Search the listing below for the word "agent", and copy every line in which it turns up.

[Opening Task inputs section]

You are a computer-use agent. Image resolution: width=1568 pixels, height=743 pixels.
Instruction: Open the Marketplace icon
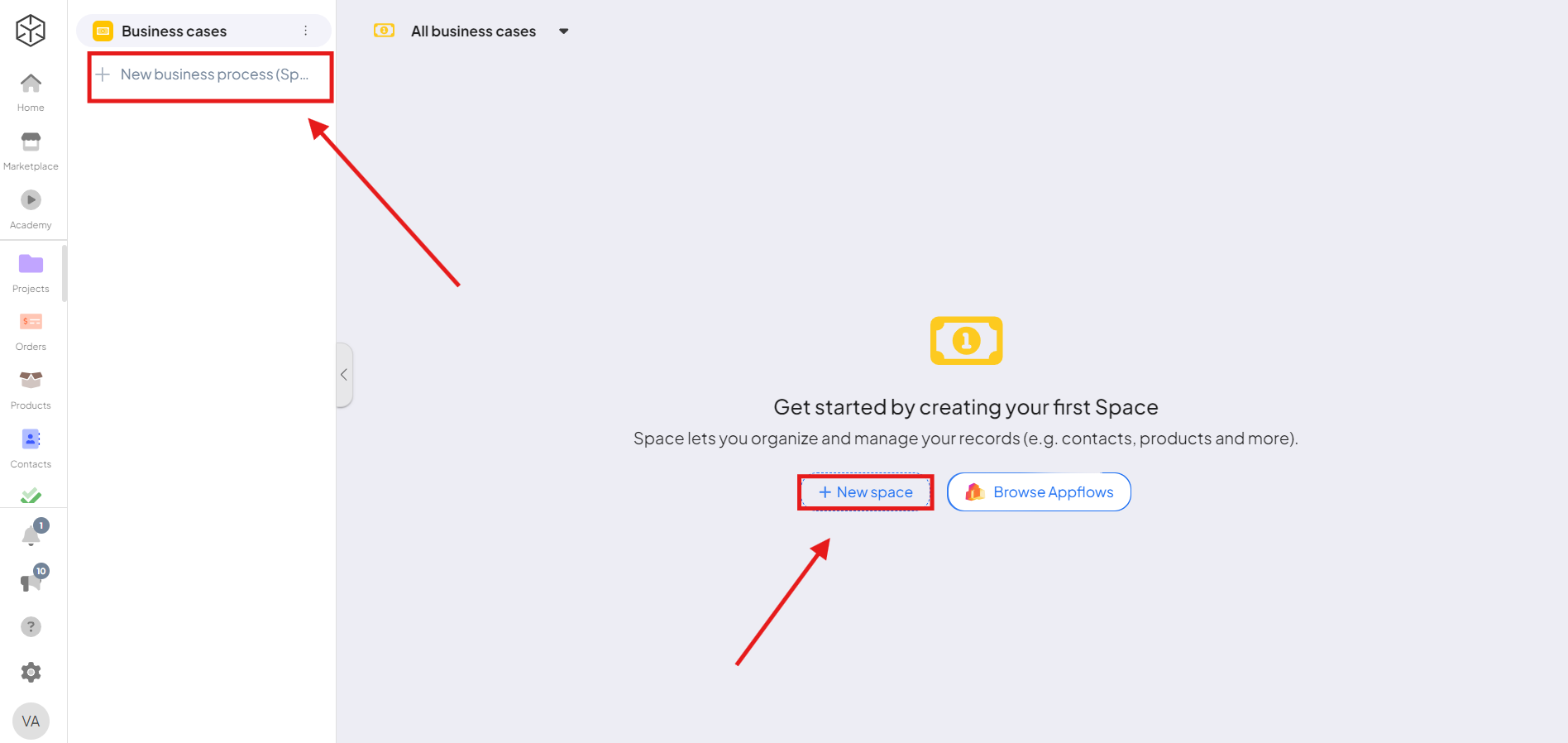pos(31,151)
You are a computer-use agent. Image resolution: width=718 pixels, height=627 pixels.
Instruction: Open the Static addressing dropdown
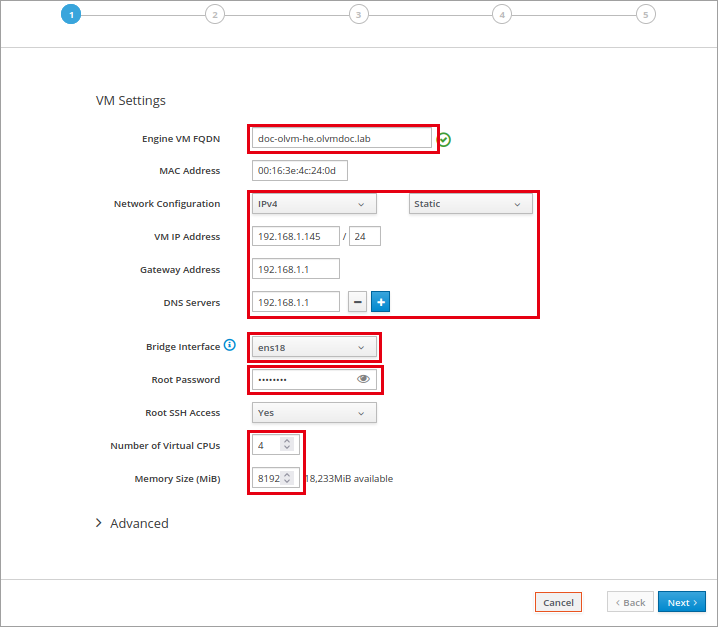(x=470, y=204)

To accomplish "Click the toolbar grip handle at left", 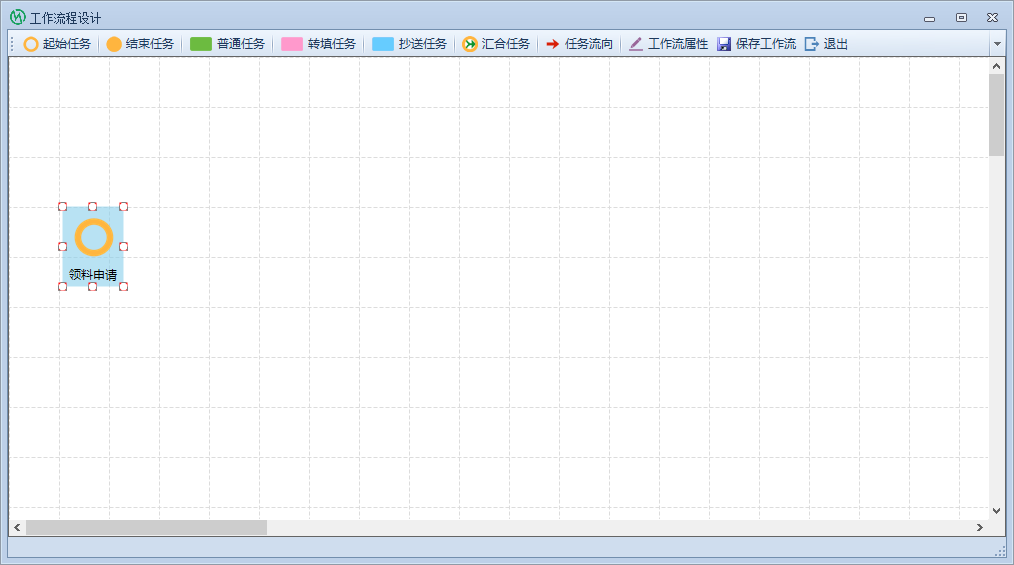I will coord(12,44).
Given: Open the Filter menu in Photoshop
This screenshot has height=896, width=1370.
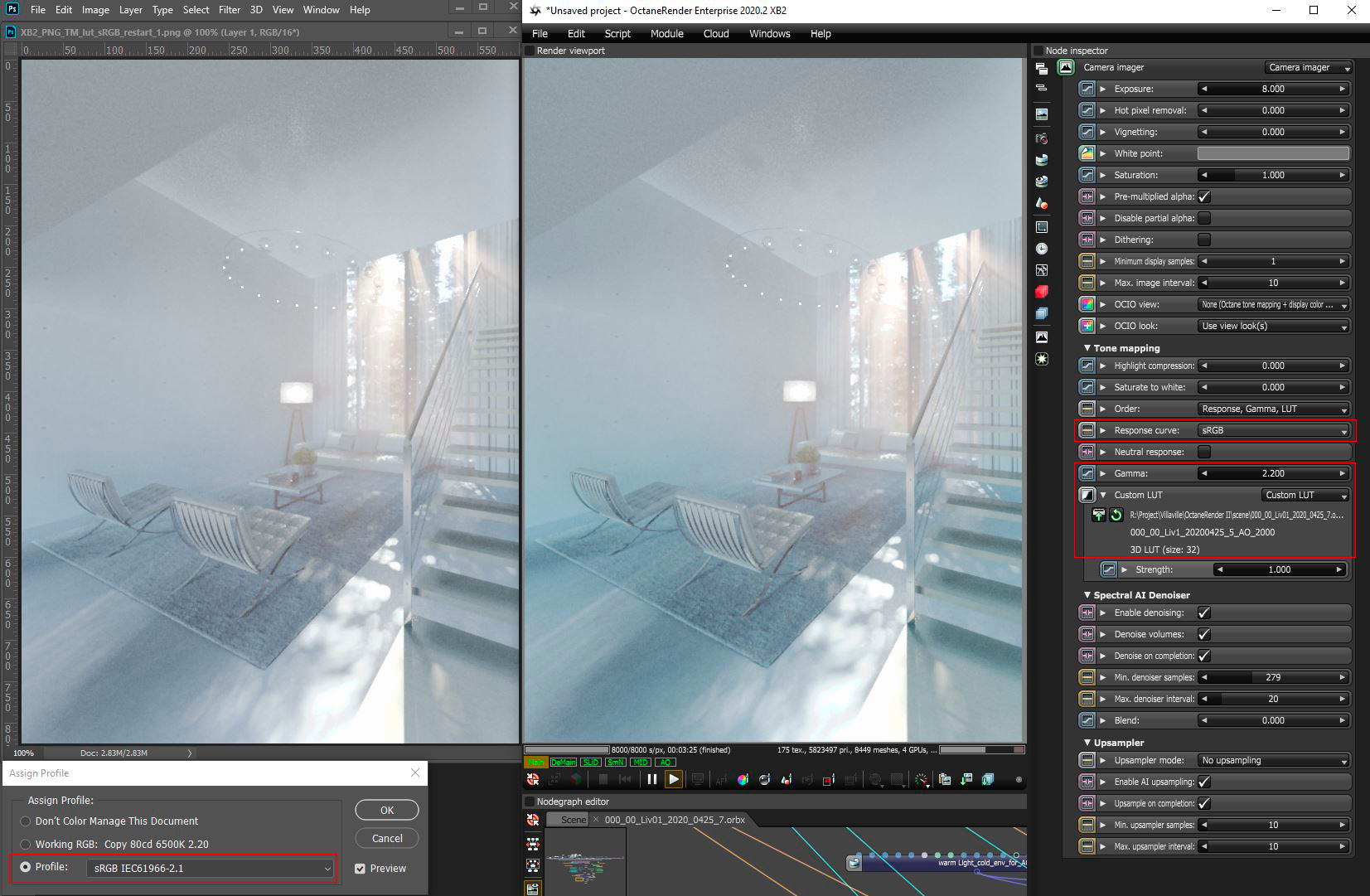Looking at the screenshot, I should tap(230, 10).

[Closing Task inputs section]
[Opening Task inputs section]

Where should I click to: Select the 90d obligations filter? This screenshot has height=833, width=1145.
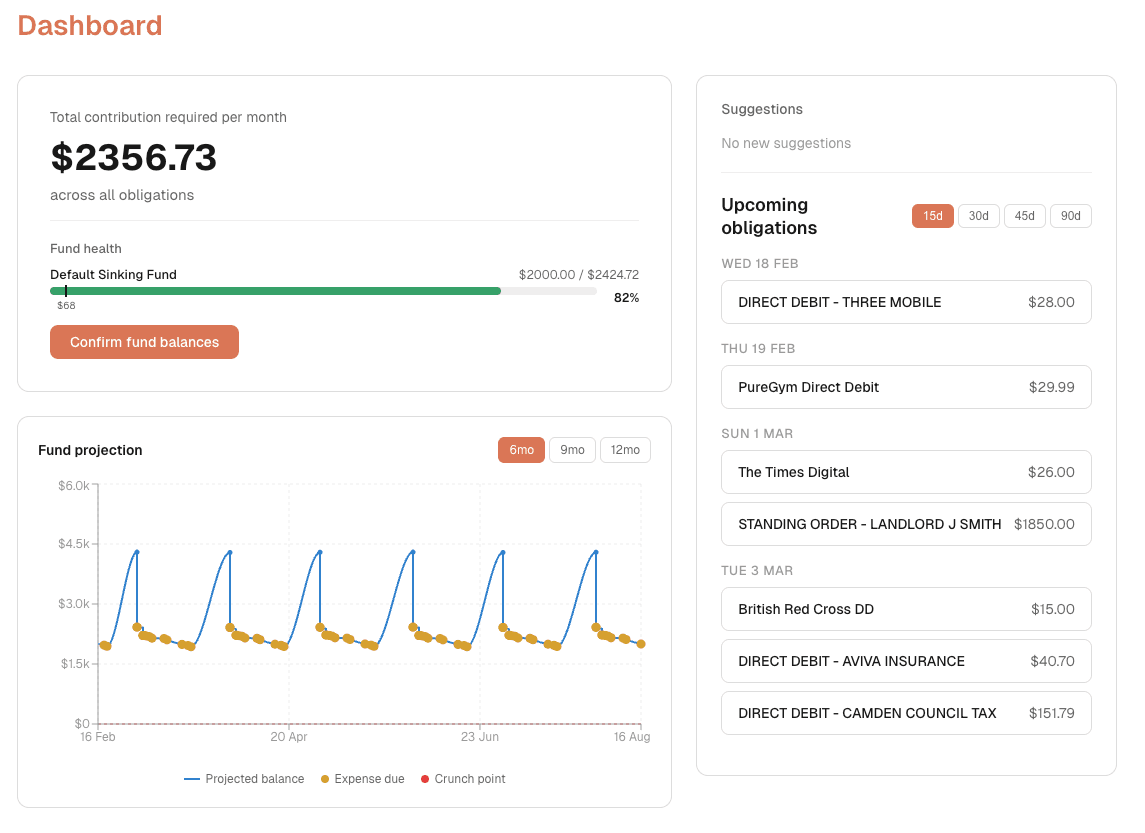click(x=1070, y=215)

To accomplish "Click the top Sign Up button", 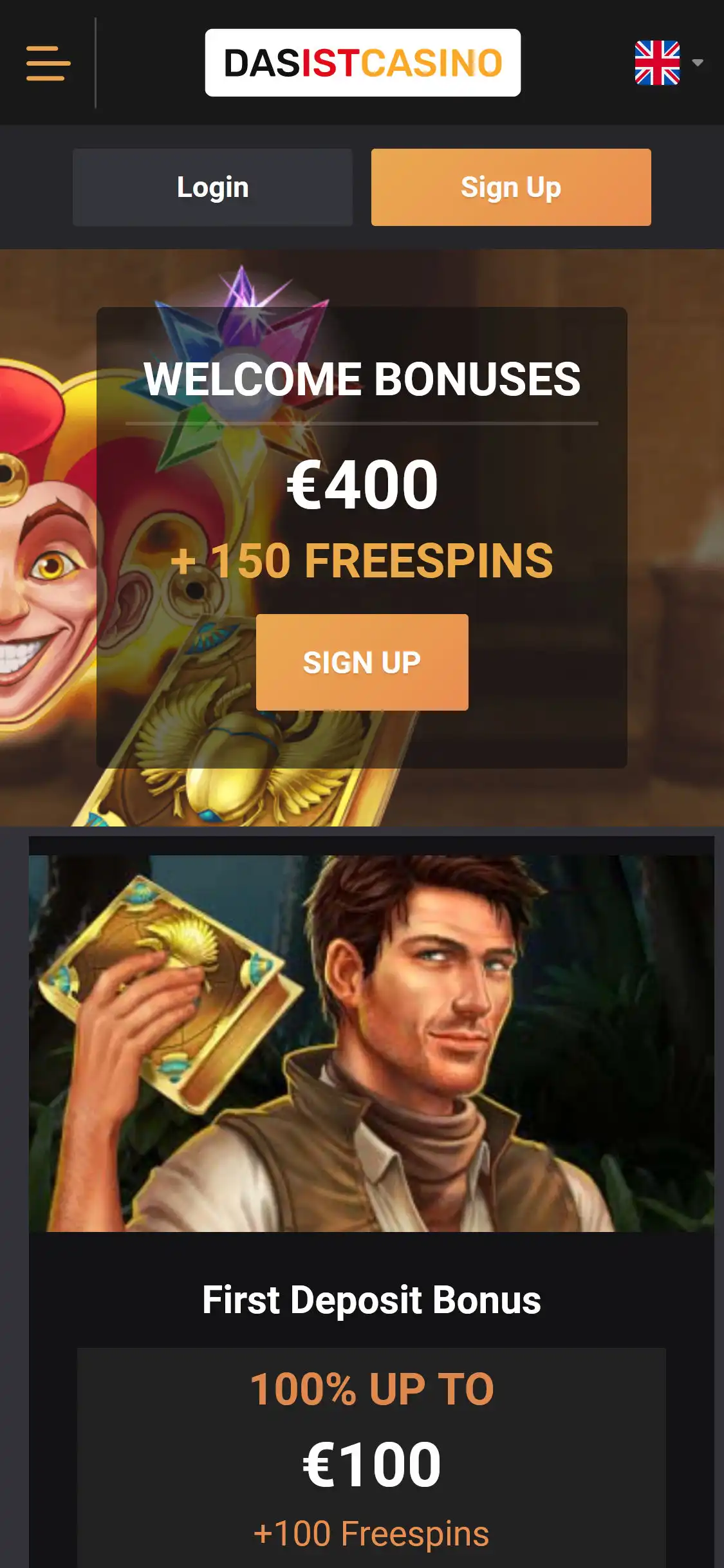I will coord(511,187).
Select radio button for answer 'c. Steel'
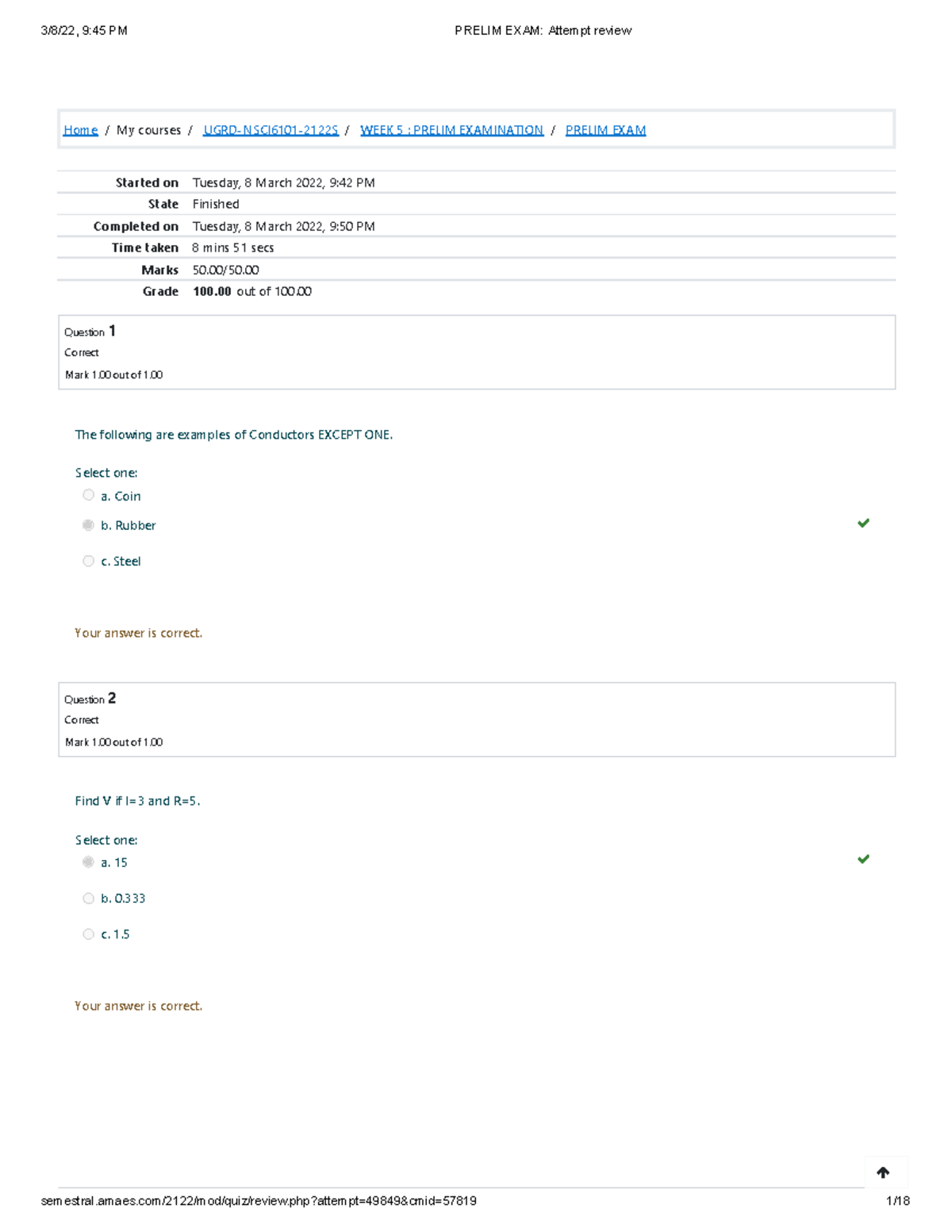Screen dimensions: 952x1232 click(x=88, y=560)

[Closing Task inputs section]

* **Solution for this task**
You are a computer-use agent. Image resolution: width=1568 pixels, height=743 pixels.
You are a computer-use agent. Image resolution: width=718 pixels, height=627 pixels.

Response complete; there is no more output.